Stretchers sit in tents as part of the accommodation area at the Nauru offshore refugee-processing facility
Stretchers sit in tents as part of the accommodation area at the Nauru offshore refugee-processing facility. DIBS

Refugees won’t stay clustered: official

A senior immigration official has said refugees resettled in Cambodia from Australia’s offshore detention centre on Nauru will not be housed together and will be encouraged to seek work.

Despite Australian Immigration Minister Scott Morrison indicating on Wednesday that discussions had “hit a snag”, the negotiations are still ongoing, General Sok Phal, director general of the General Department of Immigration, told the Post yesterday.

If a deal is reached, the refugees will not be held, at least in the long term, in institutionalised accommodation, he said.

“It is not necessary to put those refugees on an island; they will just live and work like other refugees in [Phnom Penh and other cities],” he said, referring to an idea that Cambodia National Rescue Party chief whip Son Chhay said last month had been floated in the past. “So far, no deal has been reached in this matter.

“From my understanding, these people [refugees on Nauru] will do similar things to those who are already here, and there is no need for them to live in a group. Of course, they will stay together for a while, and then they will separate,” he added.

The Post reported last month that high-level Australian bureaucrats had visited properties in Phnom Penh and Preah Sihanouk province to assess possible resettlement sites.

Cambodia currently has 60 refugees registered with the UN refugee agency and another 31 undergoing registration, according to the department.

“As I understand, it is still under the process of negotiation. The timing and the exact numbers of refugees has not yet been decided,” Phal said. “We are waiting for approval to receive them and manage them. I think they won’t need to live in camps; they will be looking for work.”

The comments came a day after Morrison told reporters at Australia’s National Press Club that there was “still distance to travel” before the deal could be signed.

“It’s frustrating, but we’re confident we’ll get there.… This isn’t about just putting people somewhere and looking the other way,” he said.
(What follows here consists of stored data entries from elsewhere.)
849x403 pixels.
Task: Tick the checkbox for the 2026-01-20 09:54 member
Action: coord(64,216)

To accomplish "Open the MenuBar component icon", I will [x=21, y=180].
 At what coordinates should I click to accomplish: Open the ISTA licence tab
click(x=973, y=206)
Out of the more than 1,000 asylum seekers and refugees on Nauru, 206 are already living temporarily outside the island detention centre and would likely be offered the option of resettlement in Cambodia in the event of a deal being signed.
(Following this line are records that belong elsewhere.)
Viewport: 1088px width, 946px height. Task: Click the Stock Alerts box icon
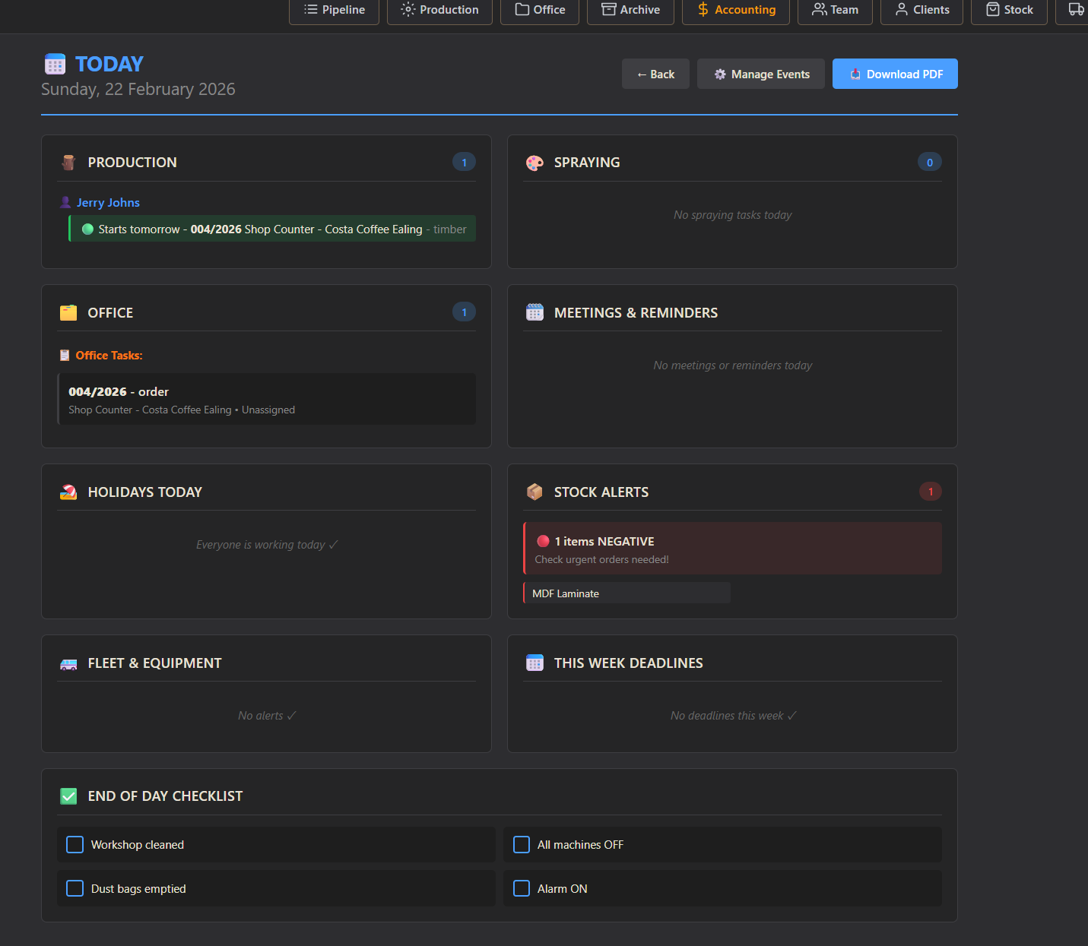tap(534, 492)
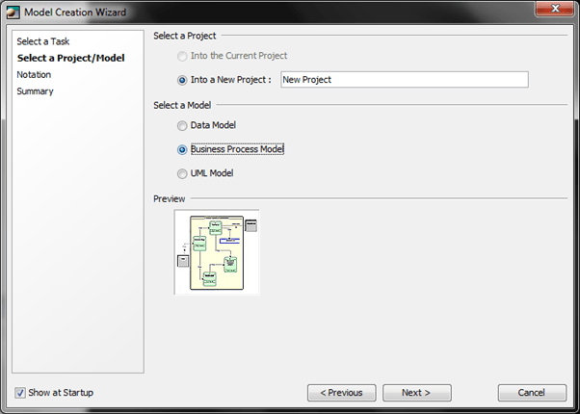Go to the Select a Task step

tap(42, 41)
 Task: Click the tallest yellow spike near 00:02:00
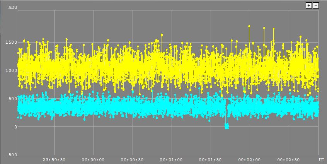coord(249,26)
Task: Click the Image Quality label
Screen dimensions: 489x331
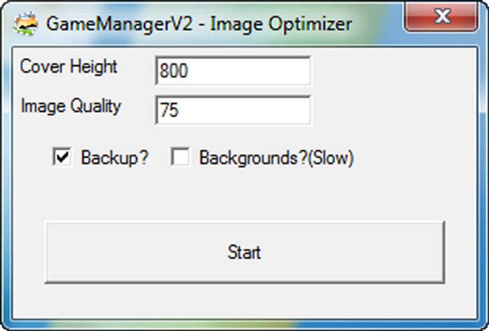Action: click(x=71, y=106)
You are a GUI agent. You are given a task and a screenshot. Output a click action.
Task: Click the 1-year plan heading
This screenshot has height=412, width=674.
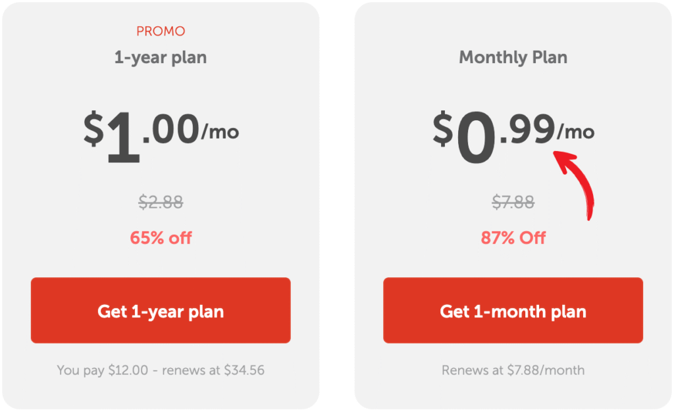tap(160, 58)
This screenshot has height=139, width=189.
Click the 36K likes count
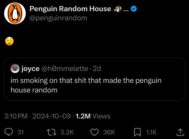109,132
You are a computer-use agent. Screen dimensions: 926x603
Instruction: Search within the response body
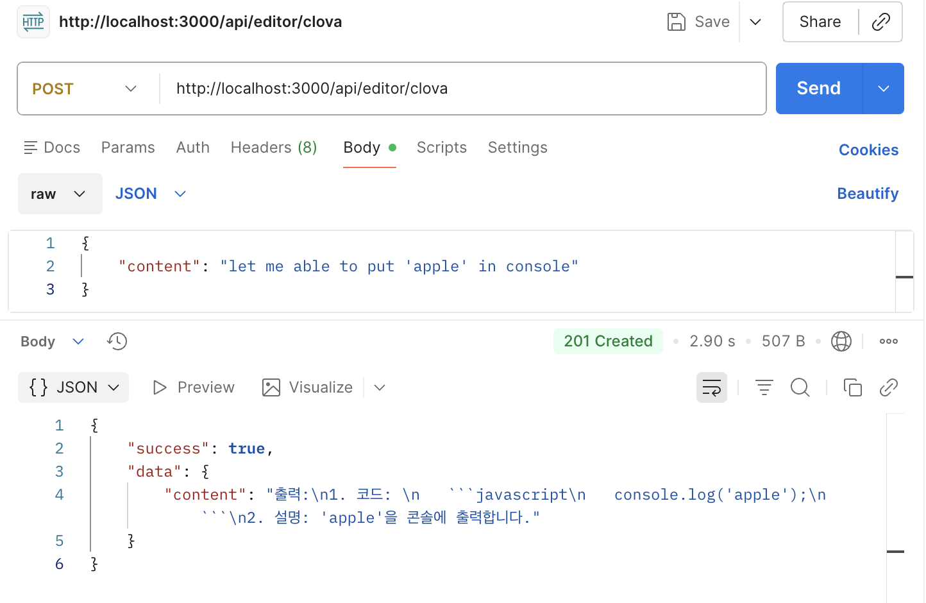800,387
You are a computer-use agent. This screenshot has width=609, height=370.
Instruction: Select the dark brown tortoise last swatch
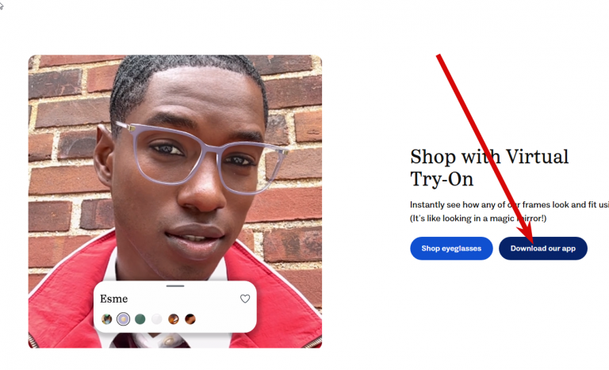click(x=190, y=319)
One of the refugees granted temporary residence on Nauru, who was contacted by the Post last week and cannot be named for security reasons, said he wanted to know more about life in Cambodia.

“You know, we are [the Australian governments’] animals. In the words of Scott Morrison, he wants to sell us – sometimes to one country, sometimes to another country. But no one is ready to [welcome] us,” he said.

It is not clear how much money would change hands if the deal was signed, but Joyce Chia, senior research associate at the Andrew & Renata Kaldor Centre for International Refugee Law, said there was precedent for a large incentive to be offered.

“It would make sense for there to be another incentive. I had in mind the [Papua New Guinea-Australia] deal, which was sold partly to the PNG government on the basis that there would be jobs and further investment in Manus Island,” she said.

“Of course, one is aware that governments do offer other sweeteners which may be promised informally but are never tied expressly to the deal. For example, it was telling that PNG received an extra $420 million in foreign aid at a time when other aid budgets were cut.… The original Nauru agreement made in 2001 included $26.5 million in aid and development money.”